Recognizing the potential for mobile devices running third party software to exploit users' privacy, Apple has adopted an increasingly strict privacy policy for iOS, which forbids software makers from collecting private information, including location data, and using this for any purpose other than crafting anonymously relevant advertising. Additionally, Apple insists that app makers clearly disclose the information they collect; the company threatens to remove apps that fail to follow its policies.

As a mobile advertiser, Apple also has a privacy policy that it applies to its own platform. It enables users to opt-out of ads that use location data to refine their relevancy. In addition to opting out of iAd location-based ads, Apple also enables iOS users to turn off Location Services universally, or to switch off the ability of individual apps to request location data. Apps must also ask the user for permission to look up their location.

These efforts to protect users, which have not been duplicated by other mobile platforms, were targeted earlier this year in a report by David Sarno of the LA Times, which caused panic after it suggested Apple was tracking iPhone users' "precise" locations in some radical new way that other devices weren't, and incorrectly assumed that users were powerless to do anything about it.

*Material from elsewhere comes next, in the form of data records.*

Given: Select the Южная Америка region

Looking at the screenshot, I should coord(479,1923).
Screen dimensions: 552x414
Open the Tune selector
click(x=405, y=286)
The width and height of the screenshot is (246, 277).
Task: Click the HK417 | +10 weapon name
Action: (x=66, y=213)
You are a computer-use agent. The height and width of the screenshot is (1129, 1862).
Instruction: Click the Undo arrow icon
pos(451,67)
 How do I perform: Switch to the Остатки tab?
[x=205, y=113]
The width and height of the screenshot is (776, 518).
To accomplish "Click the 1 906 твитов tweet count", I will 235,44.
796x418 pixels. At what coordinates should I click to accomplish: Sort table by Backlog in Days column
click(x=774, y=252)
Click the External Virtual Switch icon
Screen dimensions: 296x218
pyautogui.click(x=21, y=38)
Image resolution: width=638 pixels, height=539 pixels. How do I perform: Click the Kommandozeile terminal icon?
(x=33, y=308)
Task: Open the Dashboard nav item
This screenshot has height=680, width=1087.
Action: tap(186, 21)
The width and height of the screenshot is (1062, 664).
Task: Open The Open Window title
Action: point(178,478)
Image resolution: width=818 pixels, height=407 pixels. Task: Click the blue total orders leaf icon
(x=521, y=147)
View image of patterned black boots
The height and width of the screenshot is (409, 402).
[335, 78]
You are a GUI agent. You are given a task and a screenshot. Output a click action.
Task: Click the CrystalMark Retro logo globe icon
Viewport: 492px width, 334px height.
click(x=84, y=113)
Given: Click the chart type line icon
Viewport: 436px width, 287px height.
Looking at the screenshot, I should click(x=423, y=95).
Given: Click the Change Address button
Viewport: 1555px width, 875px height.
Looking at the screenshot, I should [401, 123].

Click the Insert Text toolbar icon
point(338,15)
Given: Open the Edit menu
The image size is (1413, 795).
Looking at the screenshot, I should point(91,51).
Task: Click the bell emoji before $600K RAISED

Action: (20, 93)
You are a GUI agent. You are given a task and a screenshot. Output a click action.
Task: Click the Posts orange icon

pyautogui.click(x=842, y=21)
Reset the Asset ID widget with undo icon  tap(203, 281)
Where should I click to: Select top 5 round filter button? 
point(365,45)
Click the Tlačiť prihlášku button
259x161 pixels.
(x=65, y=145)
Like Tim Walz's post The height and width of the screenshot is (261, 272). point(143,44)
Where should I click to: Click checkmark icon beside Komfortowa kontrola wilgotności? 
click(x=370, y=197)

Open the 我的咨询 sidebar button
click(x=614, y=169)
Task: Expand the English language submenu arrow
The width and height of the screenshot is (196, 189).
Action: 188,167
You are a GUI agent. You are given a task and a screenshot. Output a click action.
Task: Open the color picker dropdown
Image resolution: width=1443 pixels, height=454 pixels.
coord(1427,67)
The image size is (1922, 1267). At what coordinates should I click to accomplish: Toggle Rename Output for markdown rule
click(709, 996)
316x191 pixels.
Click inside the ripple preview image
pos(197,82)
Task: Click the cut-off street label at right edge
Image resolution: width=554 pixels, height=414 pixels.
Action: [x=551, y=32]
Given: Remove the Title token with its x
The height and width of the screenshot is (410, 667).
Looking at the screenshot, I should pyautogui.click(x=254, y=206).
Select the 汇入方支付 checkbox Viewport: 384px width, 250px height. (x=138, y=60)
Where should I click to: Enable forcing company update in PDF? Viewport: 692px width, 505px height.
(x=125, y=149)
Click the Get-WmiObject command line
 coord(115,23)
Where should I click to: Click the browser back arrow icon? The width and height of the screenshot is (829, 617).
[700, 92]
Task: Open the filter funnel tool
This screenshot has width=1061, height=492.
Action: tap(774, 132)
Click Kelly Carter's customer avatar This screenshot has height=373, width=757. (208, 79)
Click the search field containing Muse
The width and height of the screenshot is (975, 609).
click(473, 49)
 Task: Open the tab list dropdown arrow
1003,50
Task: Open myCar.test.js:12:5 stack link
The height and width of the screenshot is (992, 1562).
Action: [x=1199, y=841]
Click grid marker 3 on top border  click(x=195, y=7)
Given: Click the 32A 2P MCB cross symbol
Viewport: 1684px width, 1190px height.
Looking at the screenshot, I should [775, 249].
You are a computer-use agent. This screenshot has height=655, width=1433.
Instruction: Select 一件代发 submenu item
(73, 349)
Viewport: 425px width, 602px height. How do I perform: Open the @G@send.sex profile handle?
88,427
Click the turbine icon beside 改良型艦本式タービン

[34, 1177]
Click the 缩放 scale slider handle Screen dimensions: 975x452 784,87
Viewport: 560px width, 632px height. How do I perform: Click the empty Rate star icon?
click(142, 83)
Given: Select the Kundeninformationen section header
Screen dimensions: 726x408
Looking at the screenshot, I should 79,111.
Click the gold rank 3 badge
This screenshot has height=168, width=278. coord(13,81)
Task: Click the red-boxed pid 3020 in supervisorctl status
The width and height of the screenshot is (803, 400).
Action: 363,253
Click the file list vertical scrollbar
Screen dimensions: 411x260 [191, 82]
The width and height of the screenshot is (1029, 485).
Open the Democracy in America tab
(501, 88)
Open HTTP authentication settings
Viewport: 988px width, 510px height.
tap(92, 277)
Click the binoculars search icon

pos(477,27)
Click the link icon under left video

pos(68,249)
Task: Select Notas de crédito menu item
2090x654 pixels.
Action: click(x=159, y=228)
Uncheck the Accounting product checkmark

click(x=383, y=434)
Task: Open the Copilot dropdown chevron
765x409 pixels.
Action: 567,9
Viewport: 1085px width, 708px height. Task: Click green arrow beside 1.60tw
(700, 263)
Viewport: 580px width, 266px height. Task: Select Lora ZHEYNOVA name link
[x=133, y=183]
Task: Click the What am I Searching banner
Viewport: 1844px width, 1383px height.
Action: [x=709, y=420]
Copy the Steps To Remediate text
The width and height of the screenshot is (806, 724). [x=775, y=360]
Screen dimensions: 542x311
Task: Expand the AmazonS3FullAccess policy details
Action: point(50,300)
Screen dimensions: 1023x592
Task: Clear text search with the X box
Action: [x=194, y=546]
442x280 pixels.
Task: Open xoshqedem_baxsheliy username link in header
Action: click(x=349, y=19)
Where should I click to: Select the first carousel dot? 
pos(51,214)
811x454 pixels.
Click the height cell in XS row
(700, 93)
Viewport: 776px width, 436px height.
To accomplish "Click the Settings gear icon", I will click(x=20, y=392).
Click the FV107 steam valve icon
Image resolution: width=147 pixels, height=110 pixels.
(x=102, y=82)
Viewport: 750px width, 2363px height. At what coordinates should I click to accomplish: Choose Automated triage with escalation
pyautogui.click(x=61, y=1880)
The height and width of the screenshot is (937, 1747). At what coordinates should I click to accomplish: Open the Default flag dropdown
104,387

In iOS 4, Apple enabled iAd and other independent ad networks to collect private information, but the company limits this data collection exclusively for use in improving ad relevance. Apple's SDK rules specifically forbid developers from including code in their apps that would forward private user information to third parties for any other reason, something the company's chief executive Steve Jobs characterized as granting users "freedom from programs that steal your private data."

Sarno's report resulted in a US Congressional inquiry into Apple's privacy policy, to which the company responded, "Apple does not share any interest-based or location-based information about individual customers, including the zip code calculated by the iAd server, with advertisers. Apple retains a record of each ad sent to a particular device in a separate iAd database, accessible only by Apple, to ensure that customers do not receive overly repetitive and/or duplicative ads for administrative purposes."

Google fights for mobile adware

Critics of Apple's privacy policy have claimed the company is trying to kill rival ad networks on the iOS platform by preventing other ad networks from harvesting users' private data, such as their GPS location, as they display ads within apps. Google's chief executive Eric Schmidt said Apple's ad restrictions were "discriminatory against other partners," including Google's own AdMob, which competes against Apple's iAd for mobile revenue.

Android does not appear to have any restrictions on the private user data that apps can forward to third parties. Google also does not have an app approval process like Apple's App Store. This has led to malware attacks from apps listed in the Android Market, which have destroyed users' data, installed adware and sent spam to contacts email accounts.

The lack of platform-wide privacy policy enforcement on Google's Android has also resulted in developers collecting inappropriate data, including users' phone numbers and potentially voicemail passwords, without users' knowledge or consent.

Known occurrences of the misuse of private data within Android apps are based on independent testing of individual apps, and is not exhaustive. Apps may reach widespread circulation for months before their actual activities are discovered, as there is no curation of Android Market provided by Google and there is nothing preventing the distribution of malware outside the official Android software store.

Google's Android platform is also more susceptible to pressure from adware proponents because a much greater percentage of Android software is ad-supported rather than purchased outright by the end user.

The developer behind "Angry Birds" noted that ad-supported software is "the Google way," and recent market data by Distimo indicates that Android's app catalog has roughly twice the number of free apps as other popular platforms, thanks to Google's policies promoting ad-supported software.